The task: Search the entries below for "Click the back arrow beside Build Geet". Give that line and all the lines after it again, exactly, through the last, without pictures.

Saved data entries
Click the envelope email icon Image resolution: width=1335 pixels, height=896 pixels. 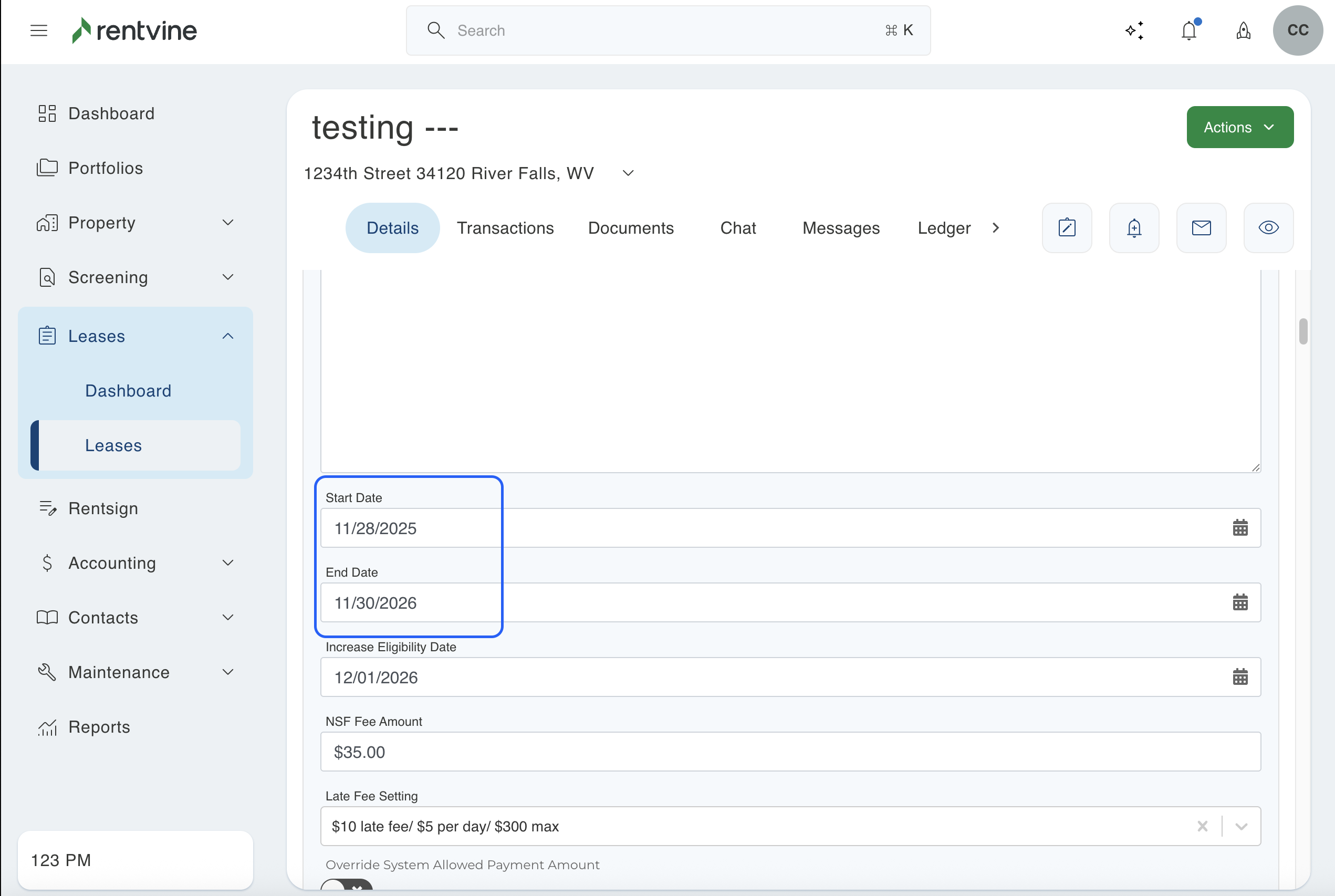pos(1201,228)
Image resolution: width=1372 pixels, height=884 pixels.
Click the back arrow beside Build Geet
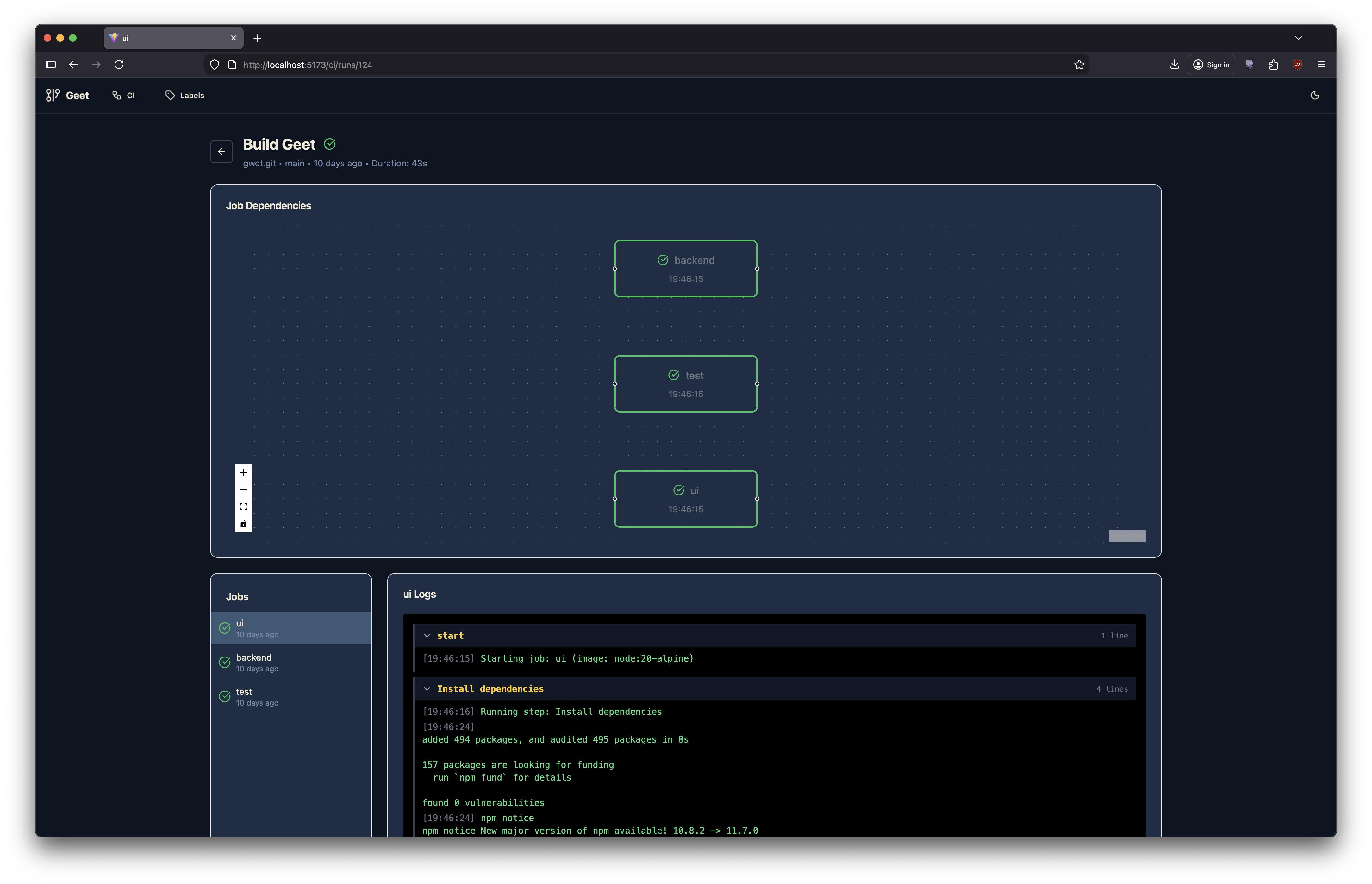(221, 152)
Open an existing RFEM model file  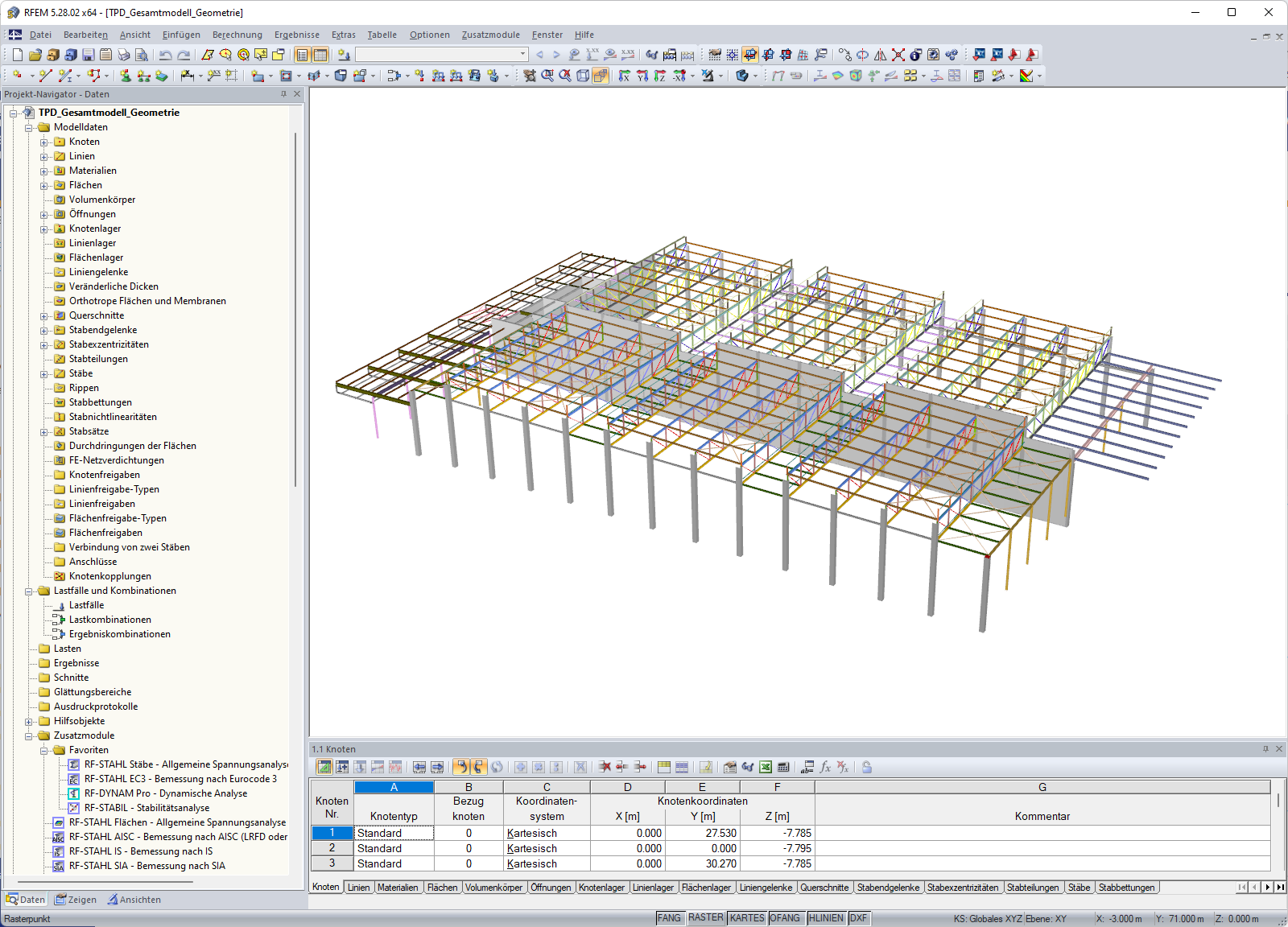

Task answer:
Click the back arrow beside Build Geet
(221, 152)
Open an existing RFEM model file  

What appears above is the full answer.